While the egg sales help financially, Beeman says that the sheep remain his passion. He now provides nearly all of their care except for sheering, for which he brings in a professional.

“The amount of equipment that you need, it’s actually cheaper to bring a professional in who is trained to do it, and they do a really good job. Plus, I’m 6’3”, I don’t need to be bending that much,” he says with a laugh.

Looking forward, Beeman says that his dream is to expand the farm and someday open an artists’ residency.

“I want to have a place where artists can come and do their craft, have a little respite from the city, get a little country air, and be able to create,” he says. “So that is the ultimate dream. In the meantime, my gardening pays the bills, which I feel incredibly fortunate about because it’s something that I love to do.”

Living His Best Life

To those who know Beeman best, watching his shift from world-touring performer to hometown farmer has been inspirational.

“There is a certain resonance to when you witness people doing what they’re supposed to be doing,” says Carly Callahan, who worked with Beeman on a series of summer concerts at the Ivoryton Playhouse. “I think Schuyler getting into this piece of his life is allowing us to also reimagine where we’re from and where we are and where we can go. I think it’s brave and I think it’s wonderful.”

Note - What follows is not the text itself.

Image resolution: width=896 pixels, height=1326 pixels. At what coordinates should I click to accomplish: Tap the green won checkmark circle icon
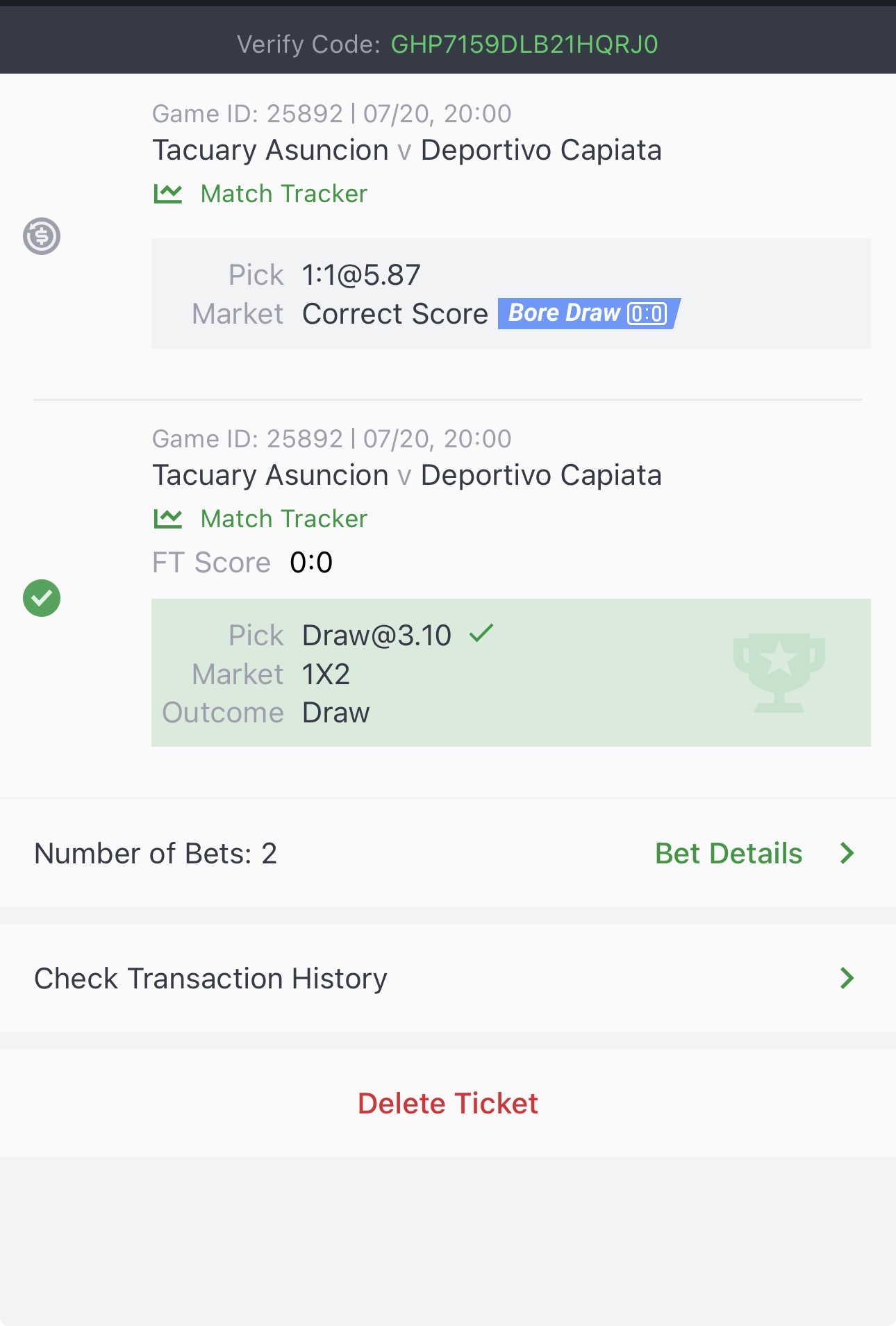click(42, 598)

Bethany Taylor, Beeman’s aunt and first reader at the church where Beeman still regularly sings, similarly finds joy and inspiration in Beeman’s story.

“He’s willing to do what is right for him to be doing. It doesn’t matter what direction that takes, in his relationships, in his work, in his community, whatever he feels he needs to be doing, he stays true to that,” she says. “He’s fiercely devoted to whatever he puts his mind to, and I really admire those qualities in him.”

As an openly gay man in the farming community, Beeman said that he has never felt the need to hide who he is among fellow shepherds.

“What I love about it is that sheep bring everybody from all different walks of life together. When you’re with those people, everything else goes away and you just get to connect with somebody,” he says. “I’ve never not been myself. I’ve never felt the need to stifle myself with those people, and I’ve never run into any issue.”

Through both his social media accounts and on Patreon, a site which allows “patrons” to sponsor artists and creatives in their work, Beeman has been able to bring all of his passions together, often posting videos of himself singing to his sheep in the pasture. He hopes that by continuing to be his most authentic self, he can shed new light on what it means to be a young, gay farmer.

“This is who I am. I’m very open about every part of myself, my sobriety, my personal life,” he says. “That’s how I connect with people. I show them that this is me, here I am.”